Content starts

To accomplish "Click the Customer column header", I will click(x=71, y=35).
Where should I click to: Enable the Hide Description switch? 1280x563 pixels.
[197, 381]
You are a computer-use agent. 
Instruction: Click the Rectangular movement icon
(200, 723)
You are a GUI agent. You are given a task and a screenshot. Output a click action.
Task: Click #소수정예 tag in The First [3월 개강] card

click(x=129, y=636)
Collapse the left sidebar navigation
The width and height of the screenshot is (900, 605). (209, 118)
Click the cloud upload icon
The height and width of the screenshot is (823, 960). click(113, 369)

Content ends

→ **TASK REQUIREMENTS**: Output only the lines that run from the one containing "You are a computer-use agent." through the last line of the material above, both included.

→ **RESPONSE TO THIS EXERCISE**:
You are a computer-use agent. 
Instruction: Click the Rectangular movement icon
(200, 723)
You are a GUI agent. You are given a task and a screenshot. Output a click action.
Task: Click #소수정예 tag in The First [3월 개강] card

click(x=129, y=636)
Collapse the left sidebar navigation
The width and height of the screenshot is (900, 605). (209, 118)
Click the cloud upload icon
The height and width of the screenshot is (823, 960). click(113, 369)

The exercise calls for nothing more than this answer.